Re: Convolution Audio Unit how to?
Re: Convolution Audio Unit how to?
- Subject: Re: Convolution Audio Unit how to?
- From: Mark Heath <email@hidden>
- Date: Wed, 23 Nov 2011 22:26:45 +1100
On 23/11/2011, at 4:34 PM, Brian Willoughby wrote:
On Nov 22, 2011, at 13:55, Mark Heath wrote:
On 22/11/2011, at 4:27 PM, Brian Willoughby wrote:
You may be more likely to find examples that are FFT-based where
you could get an idea of how to handle the windowing, and then it
would be a simple matter to substitute your convolution matrix for
the FFT processing.
I had found a page that described the problem http://web.willbenton.com/writing/2004/au-effect
but had no code examples.
There is both a 'latency' attribute and a 'tail' attribute. As
you correctly surmise, there are issues with the first samples and
therefore the necessity of a tail. The size of the window
determines your latency and tail. After you determine the needed
latency and tail, you will code these values into your AU, either
as a constant or as a value that is calculated on the fly from run
time information such as the sample rate. The AU spec also
provides a reset function so that you can clear out any memory for
the window or state variables when the transport changes position
in a discontinuous fashion. These aspects of the AudioUnit
specification allow the AU host to coordinate all necessary
aspects of windowing with each individual plugin.

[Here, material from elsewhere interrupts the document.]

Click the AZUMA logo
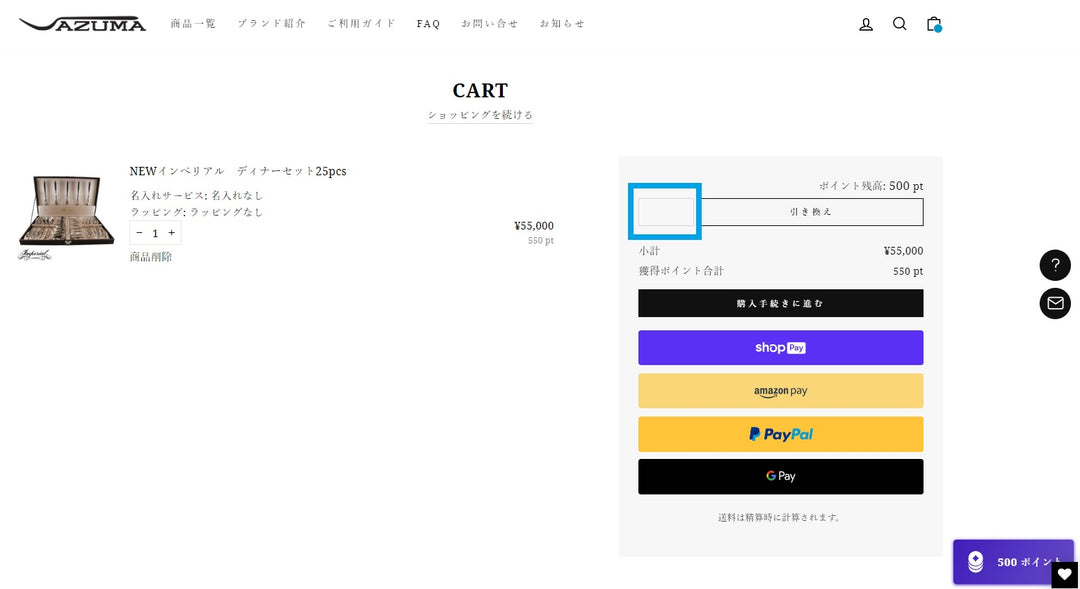This screenshot has height=589, width=1080. [x=82, y=24]
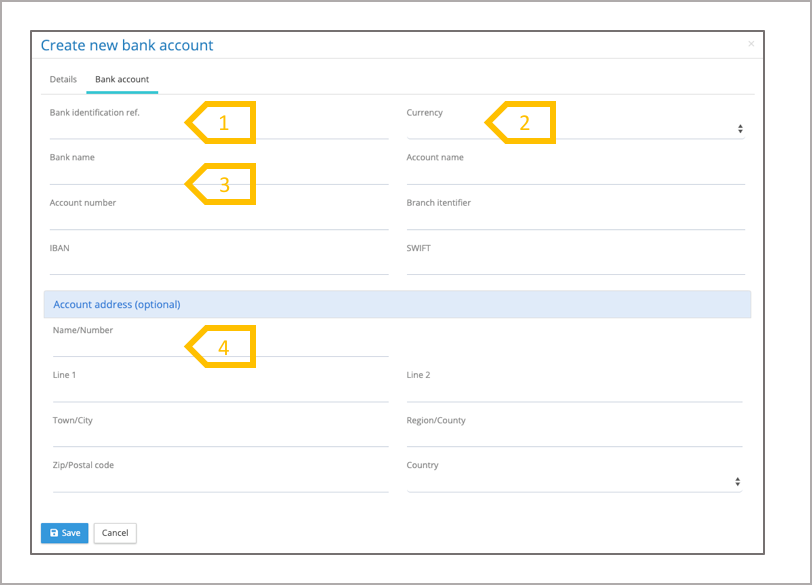Close the Create new bank account dialog
Screen dimensions: 812x585
pyautogui.click(x=751, y=44)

I do have my buffering code sorted out, I didn't quite know about
the latency or how to implement the tail. Or if this was indeed
the correct way to do this.
The documentation I read regarding tail were talking about reverb
filters. Where N samples in produce N + decay samples out. My
filter is still N samples in to N samples out.
No offense intended, but I have my doubts that your buffering code
is sorted just yet.
I can see why you think this as I may know what I'm doing but I do not
know what I'm talking about :-)
I have only described my initial problem. I haven't begun to describe
my buffering, I wasn't sure if it was implemented correctly. I
wondered how I determine if my Filter was Process()ing the left or
right channel. This appears to be a moot point as the host
application (or parent class or whatever) starts an instance per
channel.
Also I didn't know how to correctly handle the samples in the first
call to Process() as I need to read ahead windowsize/2 samples. So I
would only be able to output inFramesToProcess minus windowsize/2.

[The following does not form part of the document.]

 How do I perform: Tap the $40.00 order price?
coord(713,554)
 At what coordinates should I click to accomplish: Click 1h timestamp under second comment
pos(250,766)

eg if the partition size was 512 samples and my window size was 16
samples. then I could only output 504.
It appears that I simply zero pad the firs 8 samples of the output
partition and set a latency (of 8 / samples per second). correct?
I was under the false assumption that I must process input sample 1
into output sample 1's position but wondered what I did towards the
end of the input buffer. I guess that this assumption is only a
requirement for non realtime filters, that I don't output anything
until I have read enough input. This might be a flawed when applying
it to Audio Units (or other realtime audio frameworks).
Is this true, that for filters which require look ahead the very start
of the output must be padded with 0s?
There are two aspects to each of the latency and tail parameters: 1)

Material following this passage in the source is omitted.